I am not familiar with this software but have had sufficient experience with both sequencer and piano roll formats to understand your question. Examining the tutorials for
"FL Studio Tutorial - Pattern Window and Step Sequencer Basics" I found the following:
"Notice all those rows of buttons for each sound? Those are each called 'step' and you looking at a sequence of them each representing 1/16 of a measure or bar of music."
source = http://www.fruity-loops-tutorials.com/post/FL-Studio-Pattern-Window-and-Step-Sequencer-Basics.aspx
Do you understand the concept of a "bar" also know as a "measure" in western music?
Assuming you may not understand this I will explain it. Feel free to Google "Bars in music", "Measures in Music", "tempo" or any term I am using that you may not have heard of before.
Simply put a bar is a division of time. How much time depends on the 'time signature' and the 'tempo'. Many musical works use this to keep track of what notes are played when. For example in American Blues music, the 12 bar blues is used very often. This construct is 12 measures or bars at 4 beats each. The tempo can very from slow to fast (60 beats per minute to 140 beats per minute). Typically a 12 bar blues has the following chord structure: the tonic (I) is played for the first 4 bars, (16 beats), the sub-dominant (VI) plays the next 2 bars, the tonic again for the next 2 bars, then dominant (V) one bar, then sub-dominant one bar, and tonic (I) one bar and the last bar is usually the dominant or can be a tonic. So that's 12 bars, a whole blues song using this might have 12 of these, or 144 bars.
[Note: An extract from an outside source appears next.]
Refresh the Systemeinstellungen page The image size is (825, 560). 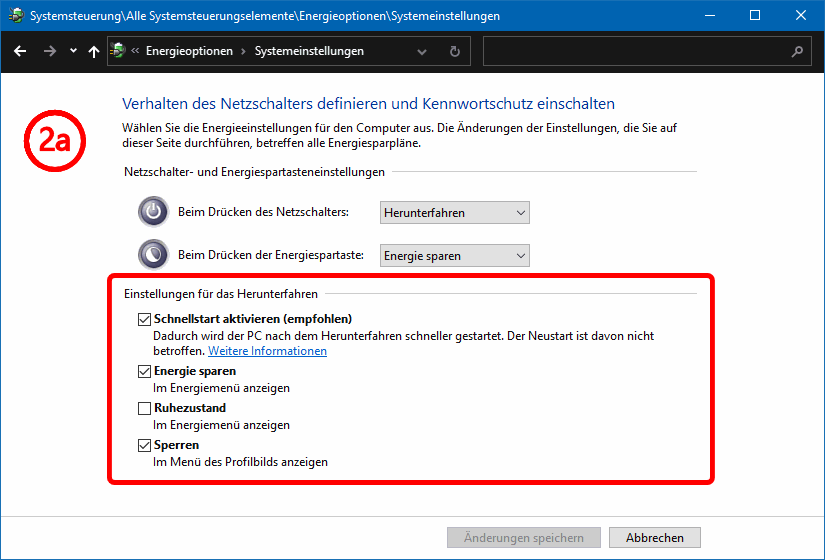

So according to the tutorial a step = 1/16 of a measure. From this one might conclude that this is the smallest amount of time the measure or bar can be broken down to. In music, this would be a 16th note, 16 x 16th notes will equal 4 quarter notes, and apparently a whole measure in this software. How long is this in real time depends on how you set the tempo.
There are a couple of video tutorials about FL Studio so google away to see if these will assist too.